[Activity]
Drop all pictures and repeat exactly the lines from the line holding "Click the Light object icon" through the end of the records.

[Data provided Boundary: Start]

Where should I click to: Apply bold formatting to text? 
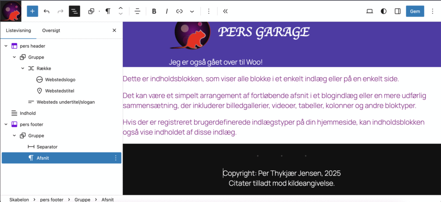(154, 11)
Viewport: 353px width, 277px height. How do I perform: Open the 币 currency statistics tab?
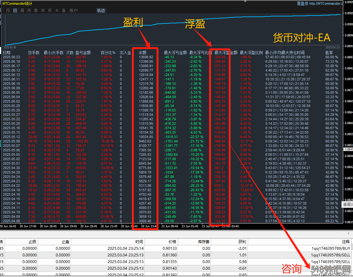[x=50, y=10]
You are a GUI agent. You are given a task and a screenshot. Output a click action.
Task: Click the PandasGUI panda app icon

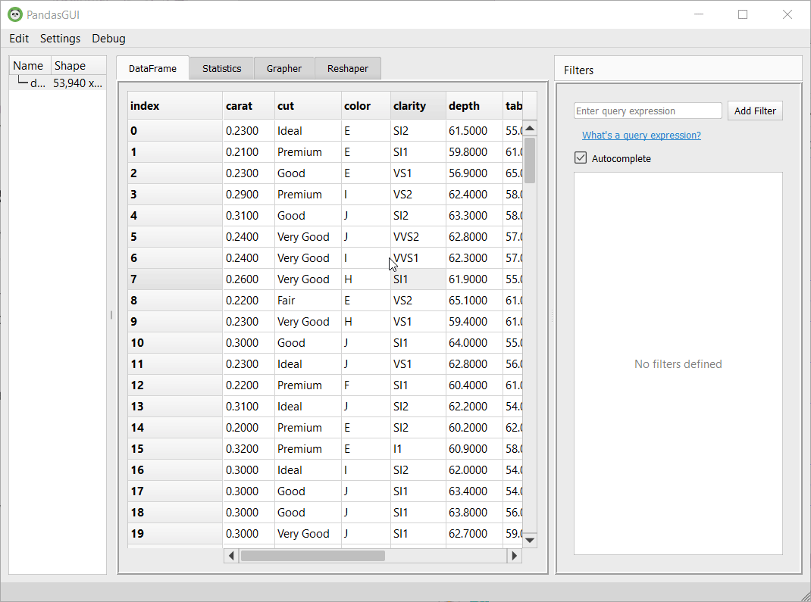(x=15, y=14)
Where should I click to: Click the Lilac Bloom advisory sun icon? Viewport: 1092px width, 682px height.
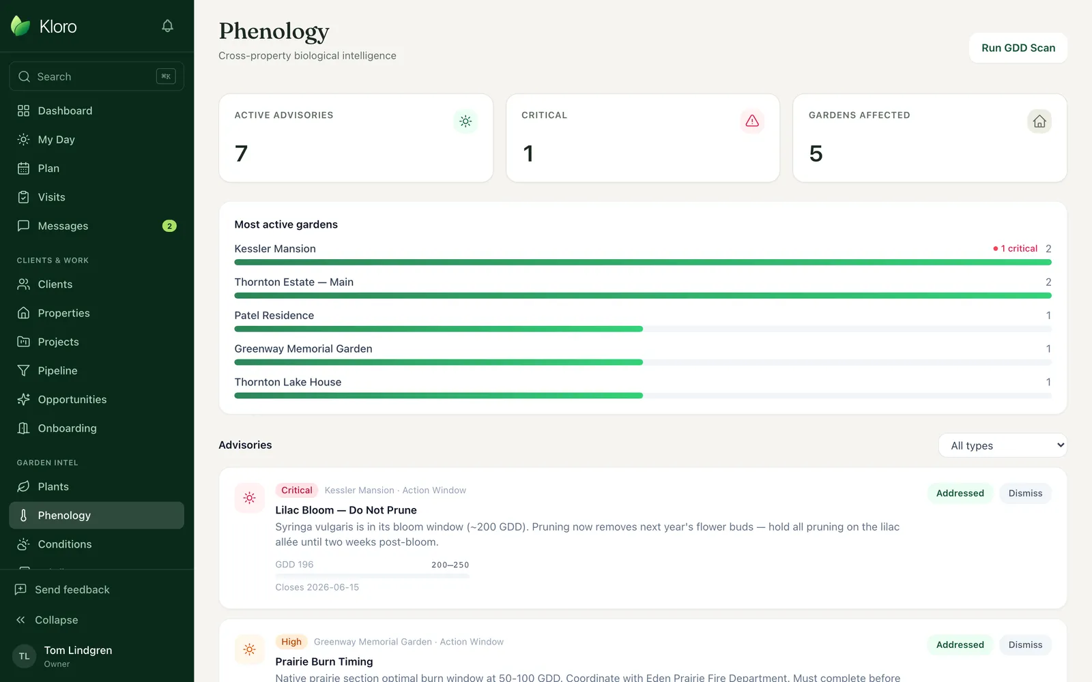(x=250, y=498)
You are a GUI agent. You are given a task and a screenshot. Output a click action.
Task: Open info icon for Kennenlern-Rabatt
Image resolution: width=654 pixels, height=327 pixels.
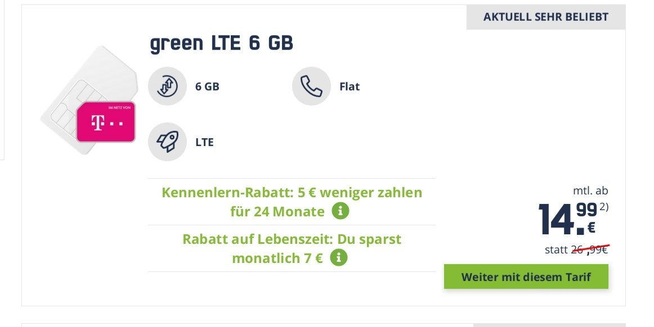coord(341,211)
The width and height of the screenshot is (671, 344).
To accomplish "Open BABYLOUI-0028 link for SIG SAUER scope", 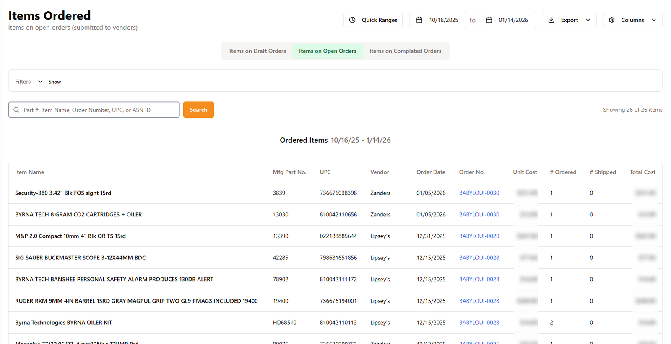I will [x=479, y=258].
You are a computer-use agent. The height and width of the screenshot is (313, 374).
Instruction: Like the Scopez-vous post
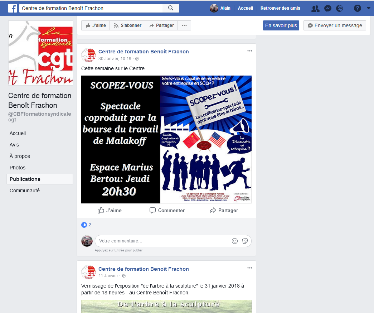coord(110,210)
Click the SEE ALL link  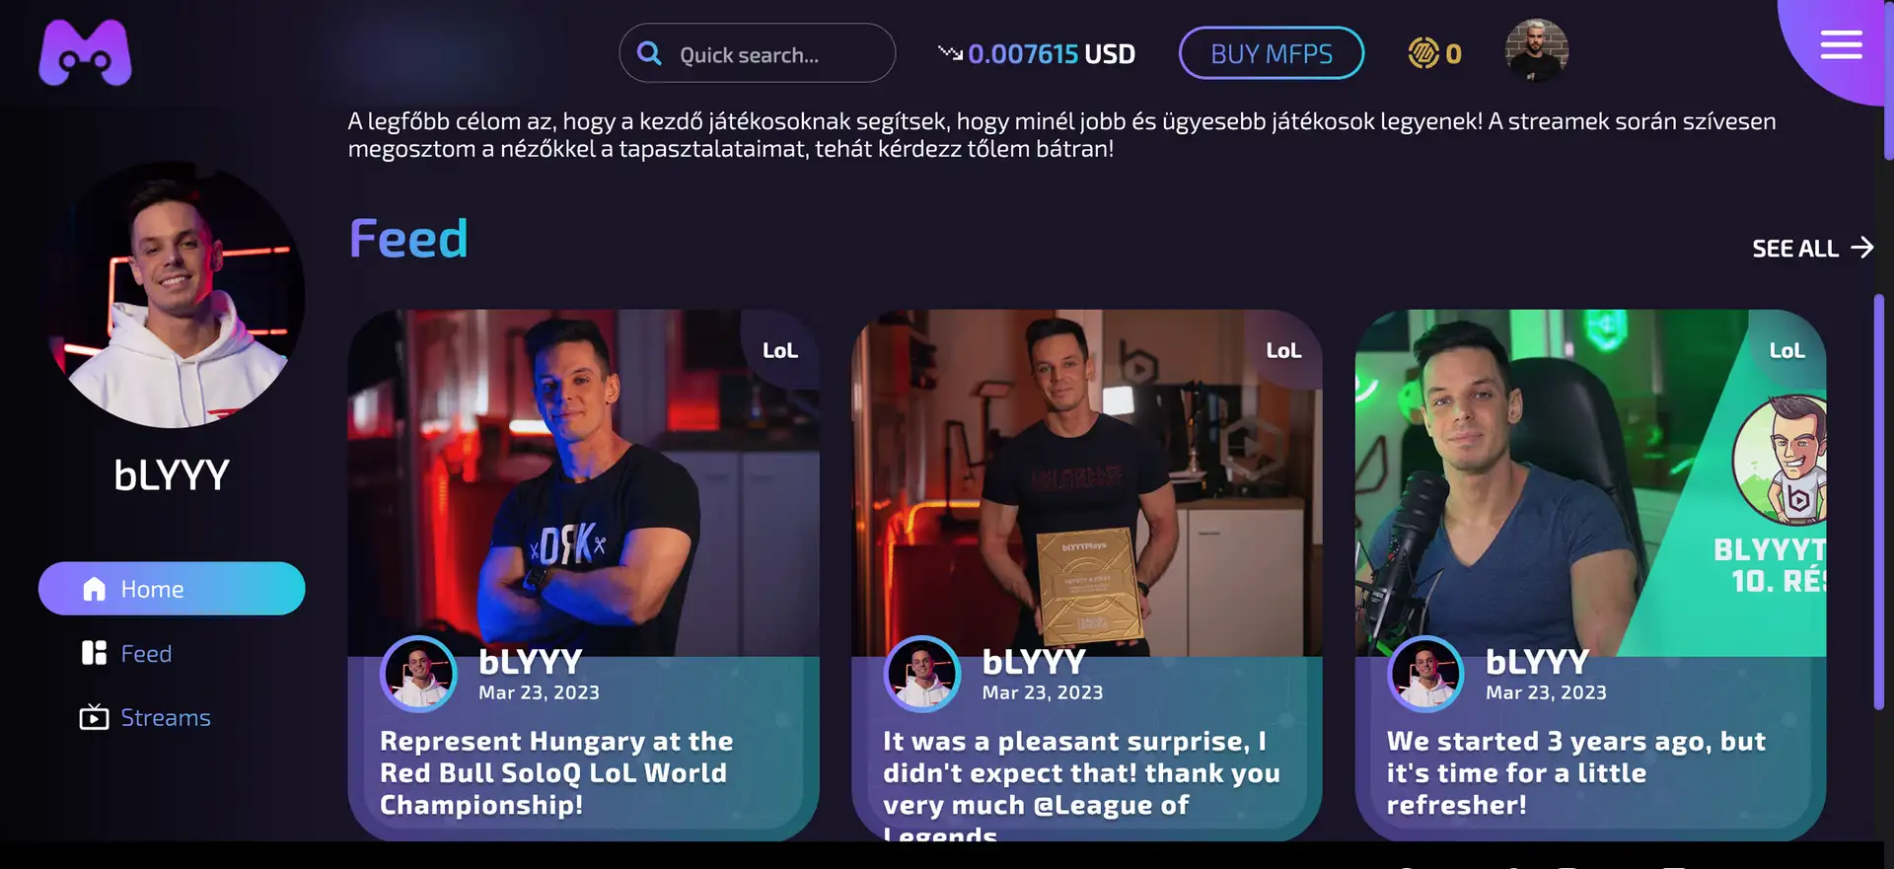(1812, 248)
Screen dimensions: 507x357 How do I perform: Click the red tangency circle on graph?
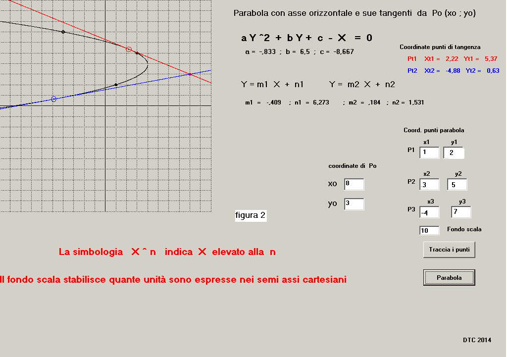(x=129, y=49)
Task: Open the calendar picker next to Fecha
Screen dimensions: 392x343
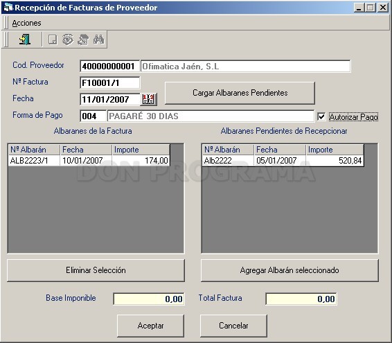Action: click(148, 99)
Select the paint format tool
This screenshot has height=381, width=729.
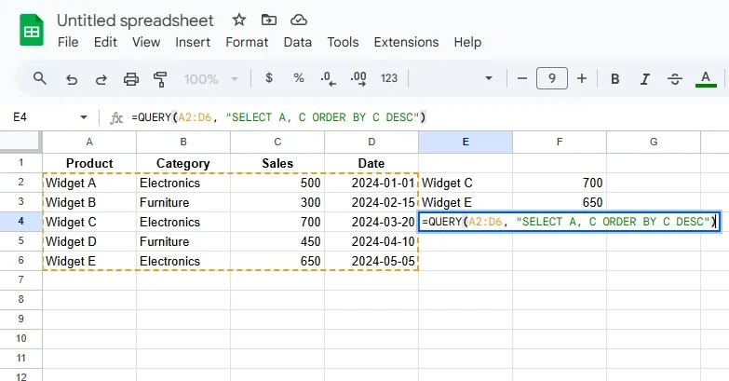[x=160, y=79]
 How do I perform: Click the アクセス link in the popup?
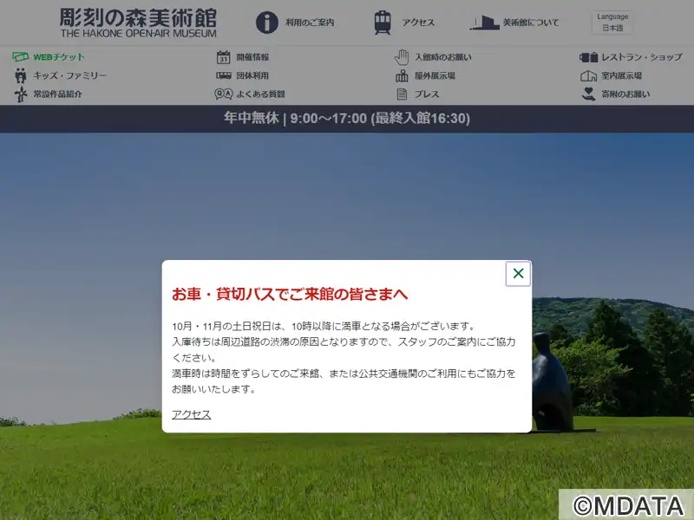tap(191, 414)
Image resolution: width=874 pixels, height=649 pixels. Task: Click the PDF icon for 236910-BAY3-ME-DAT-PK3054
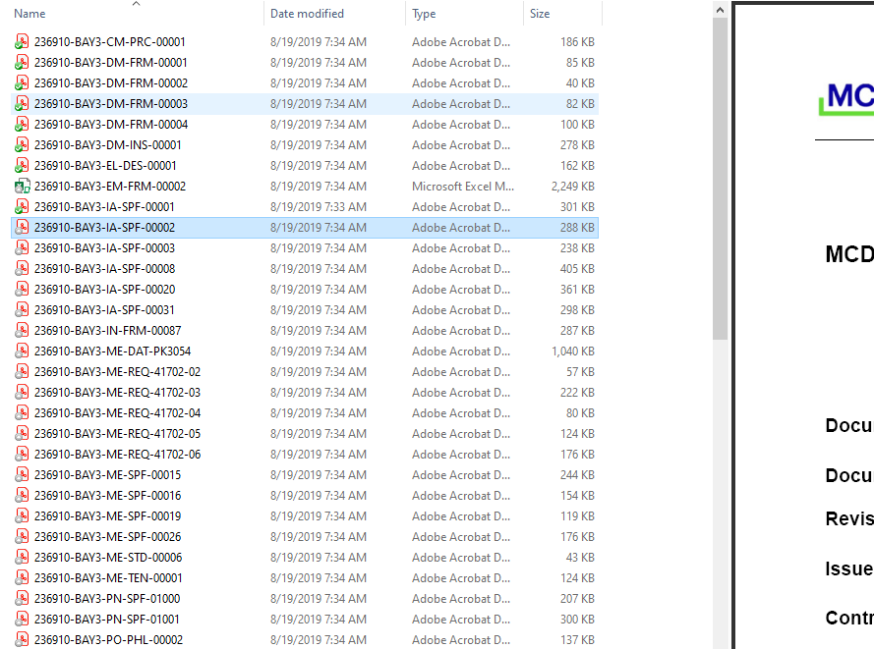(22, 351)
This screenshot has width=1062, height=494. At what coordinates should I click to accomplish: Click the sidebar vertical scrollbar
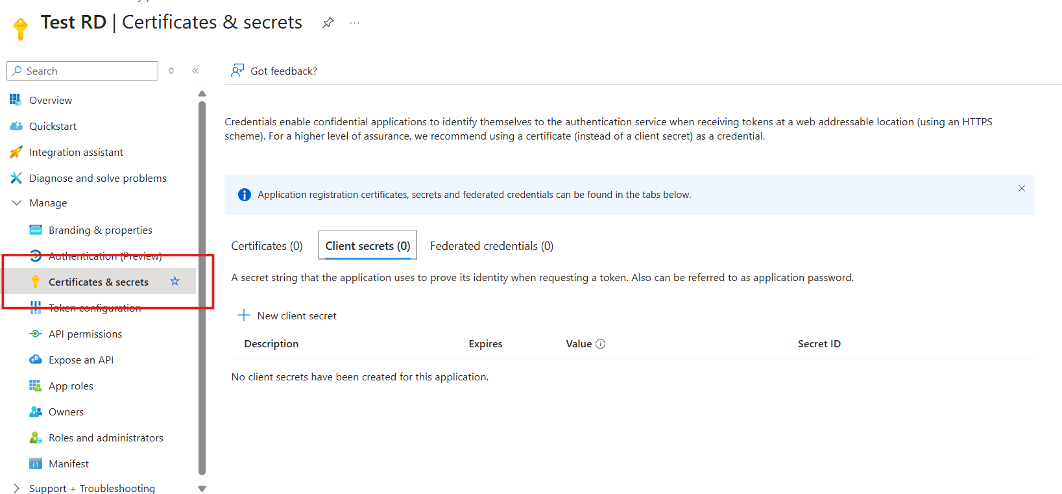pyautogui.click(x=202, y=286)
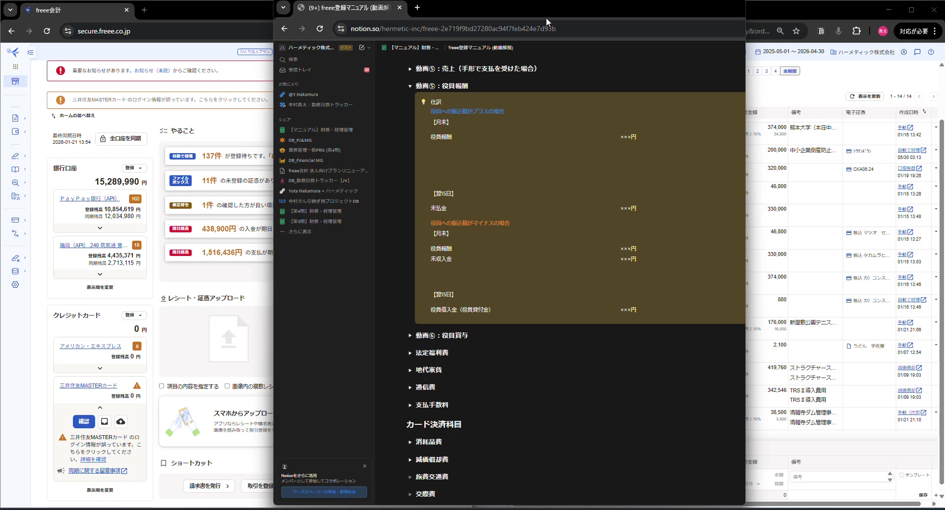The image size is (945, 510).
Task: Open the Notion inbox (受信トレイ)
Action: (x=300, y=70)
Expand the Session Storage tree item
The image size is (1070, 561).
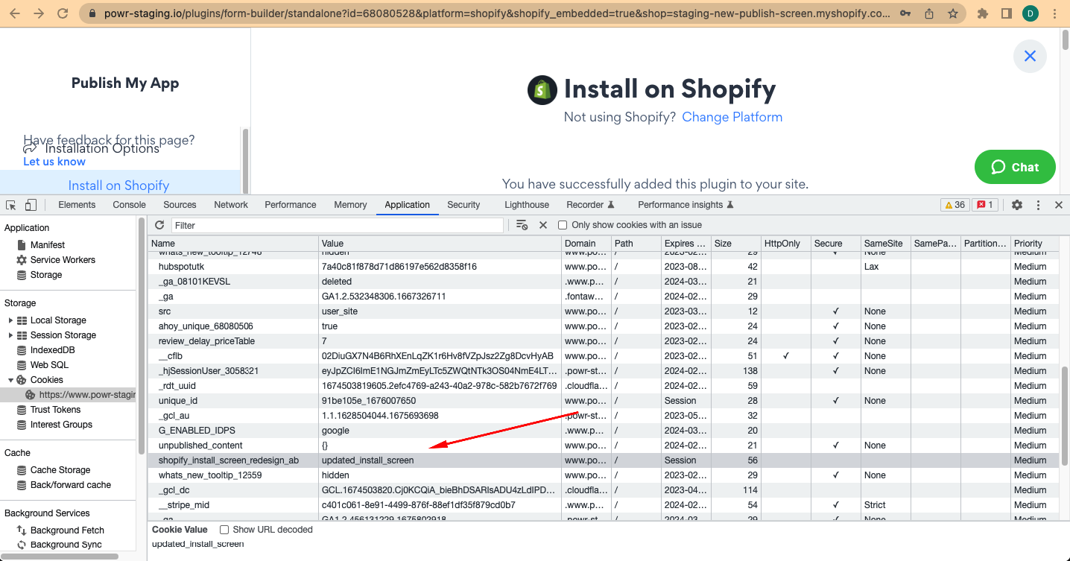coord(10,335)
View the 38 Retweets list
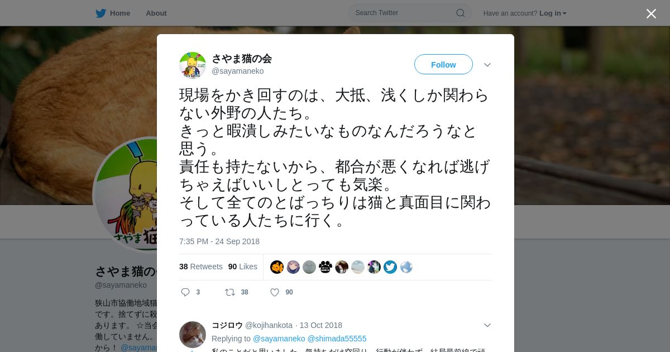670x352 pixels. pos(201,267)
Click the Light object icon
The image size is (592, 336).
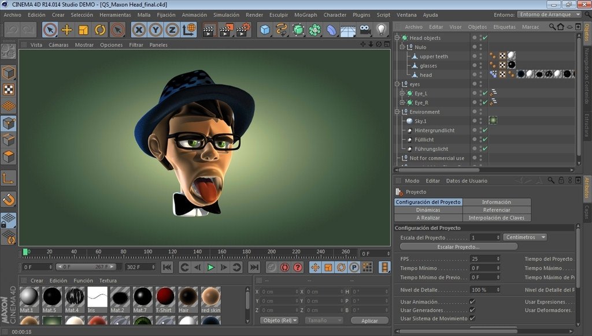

[Data provided Boundary: End]

[Your solution]
Click the Light object icon
The image size is (592, 336).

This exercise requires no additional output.